Padahal, ada Nabi yang “followernya” hanya 3,4,5,8 orang, dimana ada seorang Nabi yang bahkan memiliki 0 pengikut. Nabi shallalalhu alaihi wasallam, seseorang yang paling “sukses” di seluruh dunia, tidak memiliki gaji paling besar, tidak bepergian dengan unta paling mewah, beliau tinggal di rumah sangat sederhana, beliau tidur di lantai beralaskan pelepah kurma. Disini kita sekali lagi menjadi paham bahwa angka sekalipun bukanlah patokan.
*************************
Selama ini sebagian besar dari kita berpikir hakikat kesuksesan yaitu memiliki sesuatu dengan jumlah paling banyak, paling baik, padahal cukuplah dengan menghindari yang buruk.
Tidak perlu menjadi seseorang yang paling banyak berbuat baik, cukuplah dengan tidak menjadi orang yang buruk.
Tidak perlu menjadi orang paling kaya, paling banyak memiliki harta sebagai patokan kesuksesan, namun cukuplah dengan tidak mengambil hak orang lain melainkan cukuplah tidak dengan korupsi.
Tidak perlu menjadi seseorang yang paling banyak memiliki sesuatu dan jalan-jalan yang tidak baik (haram), namun cukuplah seseorang mampu menikmati dan mensyukuri yang sedikit namun baik (halal).
Tidak perlu menjadi seseorang yang paling sixpacks, paling berotot besar, paling kekar, namun cukuplah dengan menjaga asupan gizi, berolahraga, istirahat, menjaga kesehatan dan tidak merusak tubuhmu.
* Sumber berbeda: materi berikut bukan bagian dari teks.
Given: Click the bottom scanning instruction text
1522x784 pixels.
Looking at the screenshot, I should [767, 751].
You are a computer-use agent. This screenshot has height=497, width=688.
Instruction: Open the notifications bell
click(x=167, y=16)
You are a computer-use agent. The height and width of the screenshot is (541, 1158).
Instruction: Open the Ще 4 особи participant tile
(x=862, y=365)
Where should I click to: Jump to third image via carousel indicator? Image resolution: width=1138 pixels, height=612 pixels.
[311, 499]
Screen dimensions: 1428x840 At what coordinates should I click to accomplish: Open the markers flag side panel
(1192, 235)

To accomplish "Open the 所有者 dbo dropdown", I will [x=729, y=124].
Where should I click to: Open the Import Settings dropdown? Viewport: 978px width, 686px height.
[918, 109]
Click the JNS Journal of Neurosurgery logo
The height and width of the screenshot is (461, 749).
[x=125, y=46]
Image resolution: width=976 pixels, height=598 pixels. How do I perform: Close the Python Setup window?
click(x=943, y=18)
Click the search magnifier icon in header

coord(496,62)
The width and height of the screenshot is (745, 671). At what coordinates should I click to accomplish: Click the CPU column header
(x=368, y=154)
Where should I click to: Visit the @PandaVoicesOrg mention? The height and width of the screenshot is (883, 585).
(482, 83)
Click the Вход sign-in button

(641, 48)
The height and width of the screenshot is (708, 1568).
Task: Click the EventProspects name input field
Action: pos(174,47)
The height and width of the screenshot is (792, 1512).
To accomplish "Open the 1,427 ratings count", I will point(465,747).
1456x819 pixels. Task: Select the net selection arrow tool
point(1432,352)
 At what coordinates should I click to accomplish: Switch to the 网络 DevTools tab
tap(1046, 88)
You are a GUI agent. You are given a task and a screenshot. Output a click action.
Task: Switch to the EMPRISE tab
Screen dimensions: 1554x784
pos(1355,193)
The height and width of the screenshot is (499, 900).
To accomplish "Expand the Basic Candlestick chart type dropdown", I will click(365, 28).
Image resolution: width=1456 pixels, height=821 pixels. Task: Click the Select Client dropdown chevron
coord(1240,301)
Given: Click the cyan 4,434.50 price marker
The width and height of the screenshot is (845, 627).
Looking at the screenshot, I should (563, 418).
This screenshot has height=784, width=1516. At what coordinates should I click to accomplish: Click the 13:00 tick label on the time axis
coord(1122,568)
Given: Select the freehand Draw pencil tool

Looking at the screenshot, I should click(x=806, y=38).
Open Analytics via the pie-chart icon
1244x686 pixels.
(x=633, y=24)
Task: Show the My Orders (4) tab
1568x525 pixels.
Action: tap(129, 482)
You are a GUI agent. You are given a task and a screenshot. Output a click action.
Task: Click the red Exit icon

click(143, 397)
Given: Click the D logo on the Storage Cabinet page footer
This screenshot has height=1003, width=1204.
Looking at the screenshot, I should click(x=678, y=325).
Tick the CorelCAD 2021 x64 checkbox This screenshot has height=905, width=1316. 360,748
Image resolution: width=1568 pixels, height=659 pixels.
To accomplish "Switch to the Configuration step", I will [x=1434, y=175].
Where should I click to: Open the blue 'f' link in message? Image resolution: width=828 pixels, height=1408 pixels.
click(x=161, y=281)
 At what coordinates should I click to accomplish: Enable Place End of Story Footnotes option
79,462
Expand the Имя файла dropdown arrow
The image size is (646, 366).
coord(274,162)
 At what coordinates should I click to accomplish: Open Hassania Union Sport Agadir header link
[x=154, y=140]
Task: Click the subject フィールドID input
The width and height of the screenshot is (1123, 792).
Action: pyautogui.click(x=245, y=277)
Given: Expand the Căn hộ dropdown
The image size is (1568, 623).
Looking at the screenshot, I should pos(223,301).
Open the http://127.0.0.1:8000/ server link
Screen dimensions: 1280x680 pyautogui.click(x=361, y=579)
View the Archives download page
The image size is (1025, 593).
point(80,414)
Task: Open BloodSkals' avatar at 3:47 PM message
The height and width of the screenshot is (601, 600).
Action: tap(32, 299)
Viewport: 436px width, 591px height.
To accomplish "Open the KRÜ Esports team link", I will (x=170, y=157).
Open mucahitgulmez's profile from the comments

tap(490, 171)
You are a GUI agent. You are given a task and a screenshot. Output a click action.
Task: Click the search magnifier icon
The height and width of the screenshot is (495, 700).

Tidak perlu menjadi seseorang yang berlari cepat dengan sepatu paling mahal, memakai baju lari dengan merek paling terkenal, tetapi kelelahan dan berhenti, namun cukuplah seseorang berlari dengan ritme yang konsistensi dan berhasil sampai ke garis finish.
Tidak perlu menjadi seseorang yang paling banyak memiliki teman, paling banyak “circle”, paling banyak pengikut, paling banyak follower, namun cukuplah seseorang berada di lingkungan pertemanan yang tepat, tidak salah pergaulan, tidak memberi pengaruh buruk dan selalu memberi pengaruh yang benar.
Tidak perlu menjadi seorang ustadz yang paling sibuk dan penuh jadwal kajian, paling banyak mengisi kajian, paling sering tampil di youtube, paling banyak membahas kitab, paling banyak membagikan ayat, paling banyak mempertontonkan hafalan, melainkan cukuplah dengan memberi pemahaman, mengamalkan, menjadi contoh dan tauladan.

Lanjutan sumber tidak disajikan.